Records from a dataset
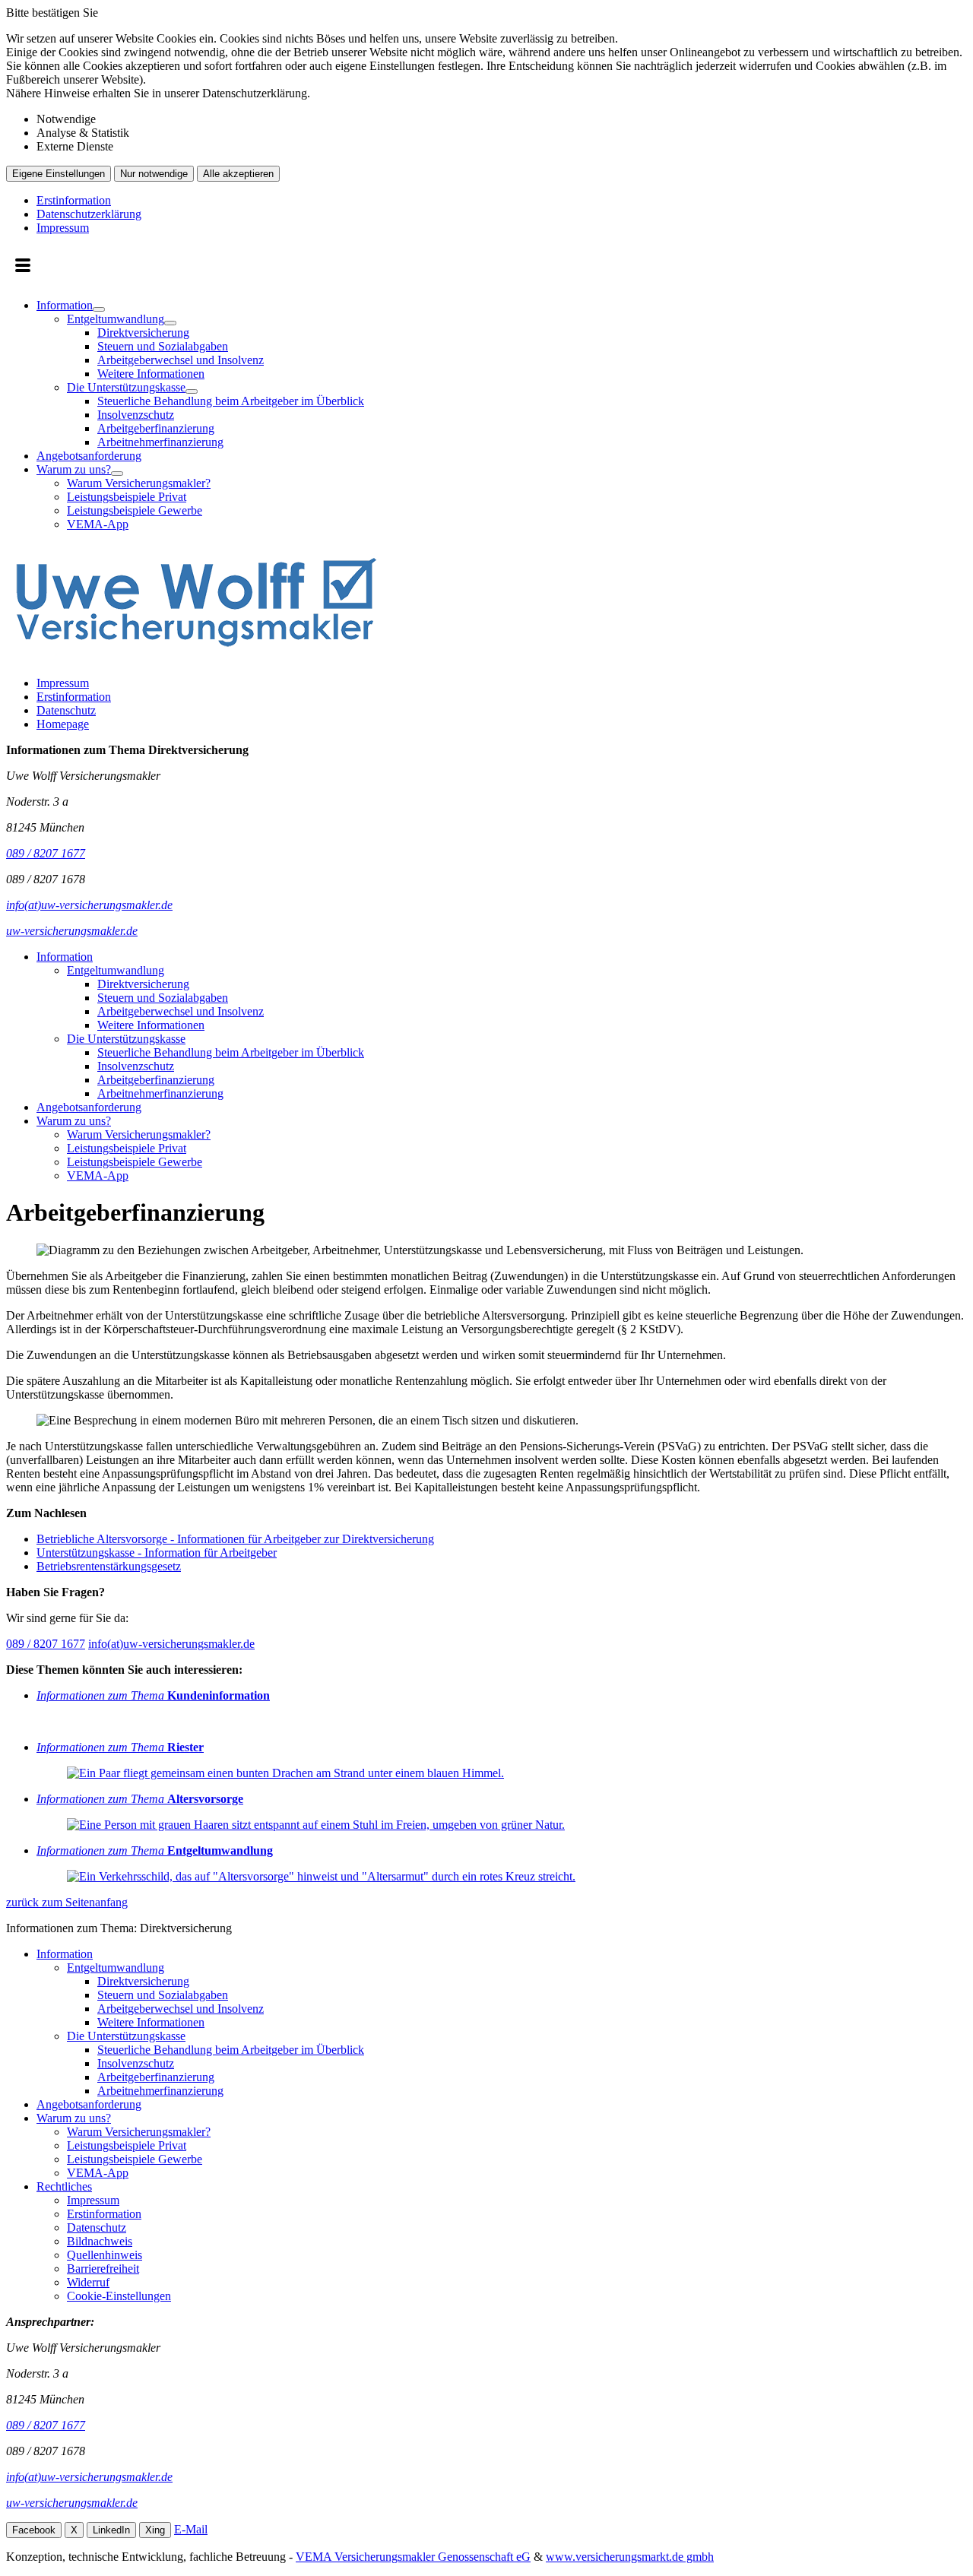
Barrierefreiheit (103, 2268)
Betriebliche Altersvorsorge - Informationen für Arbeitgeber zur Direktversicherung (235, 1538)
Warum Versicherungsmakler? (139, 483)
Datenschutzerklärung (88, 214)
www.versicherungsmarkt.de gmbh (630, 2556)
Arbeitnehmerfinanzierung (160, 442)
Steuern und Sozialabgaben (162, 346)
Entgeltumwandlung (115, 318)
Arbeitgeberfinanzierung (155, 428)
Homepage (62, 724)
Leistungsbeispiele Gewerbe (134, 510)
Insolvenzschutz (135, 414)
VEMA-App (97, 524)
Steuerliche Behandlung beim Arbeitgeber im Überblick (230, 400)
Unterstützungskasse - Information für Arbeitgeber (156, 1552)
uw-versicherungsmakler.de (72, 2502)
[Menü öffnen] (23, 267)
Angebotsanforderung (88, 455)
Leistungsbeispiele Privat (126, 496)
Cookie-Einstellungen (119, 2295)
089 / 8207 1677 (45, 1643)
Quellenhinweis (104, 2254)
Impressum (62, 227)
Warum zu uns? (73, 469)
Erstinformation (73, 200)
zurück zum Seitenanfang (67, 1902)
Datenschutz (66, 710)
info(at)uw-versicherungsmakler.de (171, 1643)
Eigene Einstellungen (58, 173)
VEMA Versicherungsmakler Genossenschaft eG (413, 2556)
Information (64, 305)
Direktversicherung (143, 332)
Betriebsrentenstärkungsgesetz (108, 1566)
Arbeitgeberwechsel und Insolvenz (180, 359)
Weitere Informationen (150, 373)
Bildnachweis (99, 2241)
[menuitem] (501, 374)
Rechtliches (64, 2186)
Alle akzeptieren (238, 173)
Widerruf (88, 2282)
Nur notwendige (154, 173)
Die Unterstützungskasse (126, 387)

• [Problem] Above are the records; repeat them all exactly, without the pictures.

• [Answer section]
Barrierefreiheit (103, 2268)
Betriebliche Altersvorsorge - Informationen für Arbeitgeber zur Direktversicherung (235, 1538)
Warum Versicherungsmakler? (139, 483)
Datenschutzerklärung (88, 214)
www.versicherungsmarkt.de gmbh (630, 2556)
Arbeitnehmerfinanzierung (160, 442)
Steuern und Sozialabgaben (162, 346)
Entgeltumwandlung (115, 318)
Arbeitgeberfinanzierung (155, 428)
Homepage (62, 724)
Leistungsbeispiele Gewerbe (134, 510)
Insolvenzschutz (135, 414)
VEMA-App (97, 524)
Steuerliche Behandlung beim Arbeitgeber im Überblick (230, 400)
Unterstützungskasse - Information für Arbeitgeber (156, 1552)
uw-versicherungsmakler.de (72, 2502)
[Menü öffnen] (23, 267)
Angebotsanforderung (88, 455)
Leistungsbeispiele Privat (126, 496)
Cookie-Einstellungen (119, 2295)
089 / 8207 1677 (45, 1643)
Quellenhinweis (104, 2254)
Impressum (62, 227)
Warum zu uns? (73, 469)
Erstinformation (73, 200)
zurück zum Seitenanfang (67, 1902)
Datenschutz (66, 710)
info(at)uw-versicherungsmakler.de (171, 1643)
Eigene Einstellungen (58, 173)
VEMA Versicherungsmakler Genossenschaft eG (413, 2556)
Information (64, 305)
Direktversicherung (143, 332)
Betriebsrentenstärkungsgesetz (108, 1566)
Arbeitgeberwechsel und Insolvenz (180, 359)
Weitere Informationen (150, 373)
Bildnachweis (99, 2241)
[menuitem] (501, 374)
Rechtliches (64, 2186)
Alle akzeptieren (238, 173)
Widerruf (88, 2282)
Nur notwendige (154, 173)
Die Unterstützungskasse (126, 387)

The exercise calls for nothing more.